Sorti de L'IDHEC, aujourd'hui la
FEMIS, dans la même promotion que Claude Sautet, Pierre Tchernia qui disparaît
aujourd’hui, fut l'un des pionniers de la télévision française où il présenta
le journal dès 1949. « J’appartiens à cette génération qui a fait de la
télévision parce que le cinéma ne nous ouvrait pas ses portes. Et en faisant de
la télévision, nous ne savions pas que nous allions faire du mal à ce cinéma
que nous aimions tant » Grand cinéphile et concepteur de nombre d'émissions sur
le cinéma, Pierre Tchernia fut également acteur, scénariste et réalisateur
d'une dizaine de films et téléfilms dont le célèbre Viager en 1971.
Enfant je regardais avec passion
l’émission « Monsieur Cinéma » tout en notant les questions et les réponses : «
Un film de John Ford dans lequel John Wayne jouait le rôle de ‘Ringo Kid’ aux
côtés de Claire Trevor…» Tic, tic, tic… « La
chevauchée fantastique ! » Je n’avais encore jamais vu ce film et
découvrais ainsi l’un des plus grands réalisateurs de l’histoire du cinéma. Et
puis ça se corsait. On était parvenu à la 9ème ou 10ème question et le stress
montait chez les candidats : « Un film de Kon
Ichikawa en 1958 avec Rentaro Mikuni et Shoji Yasui… » Tic, tic, tic...Celui
qui répondait La harpe de Birmanie
pouvait repartir en 10e semaine avec 50.000 francs et plein de places de ciné.

== MATÉRIEL RECUEILLI ==

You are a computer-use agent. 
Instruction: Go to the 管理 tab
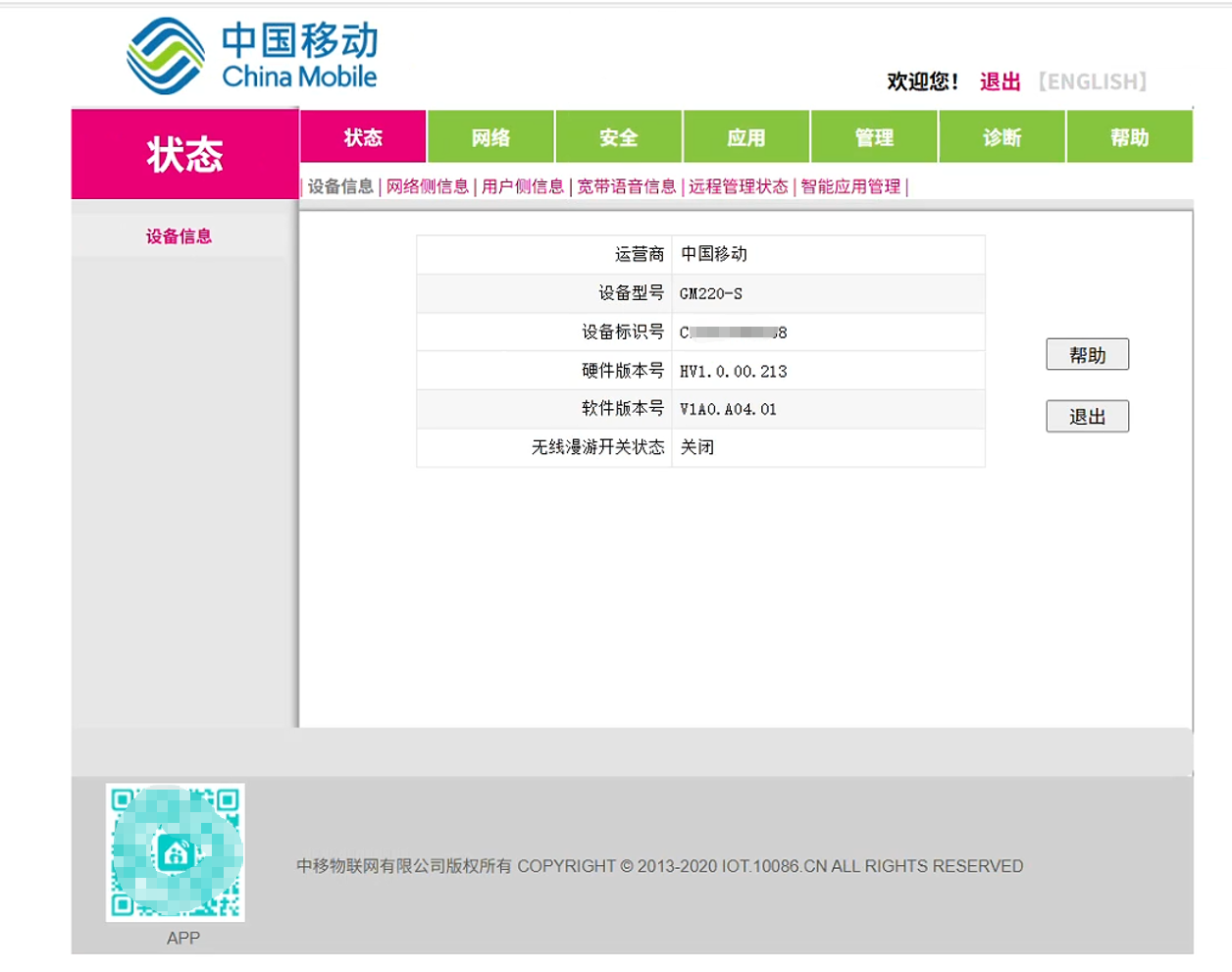[x=874, y=137]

== CONSIGNE 1 ==
Reproduisez fidèlement le passage du texte sur Pierre Tchernia qui s'ouvre sur les mots contenant "Enfant je regardais" et se clôt sur "places de ciné.".
== CONSIGNE 2 ==
Relevez tous les titres de films mentionnés dans le texte sur Pierre Tchernia.
== CONSIGNE 3 ==
Rédigez la suite du texte consacré à Pierre Tchernia, à partir de sa dernière phrase.

== RÉSULTAT 1 ==
Enfant je regardais avec passion
l’émission « Monsieur Cinéma » tout en notant les questions et les réponses : «
Un film de John Ford dans lequel John Wayne jouait le rôle de ‘Ringo Kid’ aux
côtés de Claire Trevor…» Tic, tic, tic… « La
chevauchée fantastique ! » Je n’avais encore jamais vu ce film et
découvrais ainsi l’un des plus grands réalisateurs de l’histoire du cinéma. Et
puis ça se corsait. On était parvenu à la 9ème ou 10ème question et le stress
montait chez les candidats : « Un film de Kon
Ichikawa en 1958 avec Rentaro Mikuni et Shoji Yasui… » Tic, tic, tic...Celui
qui répondait La harpe de Birmanie
pouvait repartir en 10e semaine avec 50.000 francs et plein de places de ciné.

== RÉSULTAT 2 ==
- Viager
- La chevauchée fantastique
- La harpe de Birmanie

== RÉSULTAT 3 ==
Adolescent,
en connaissant déjà un rayon, je réussis à convaincre mes parents de me
présenter aux éliminatoires de l’émission. Arrivé dans les studios de la rue
Cognac-Jay, je suivis un parcours fléché qui menait vers les sous-sols. Du haut
de ses 1m90, Pierre Tchernia me reçut, un questionnaire à la main : « Allez
vous asseoir là-bas avec les autres ! ». J’avais l’impression de passer le
B.E.P.C du cinéma. Les questions étaient pour le moins ardues. Rien de vraiment
facile et rien sur Steven Spielberg et George Lucas. Le questionnaire était axé
sur des acteurs et réalisateurs pour moi inconnus, de la période du muet en
passant par le cinéma philippin. Sèche quasi-totale, je n’avais aucune chance.
Pierre Tchernia passa parmi les rangs et se pencha un instant sur ma copie.
J’avais l’impression d’être un gamin qui n’avait pas assez révisé. Surtout que
les autres dans la salle, venant de tous les coins de France, avaient déjà
répondu à tout ! Je rendis, honteux et confus ma copie à « Monsieur Cinéma » et
jurai, un peu tard, qu’on ne m’y prendrait plus.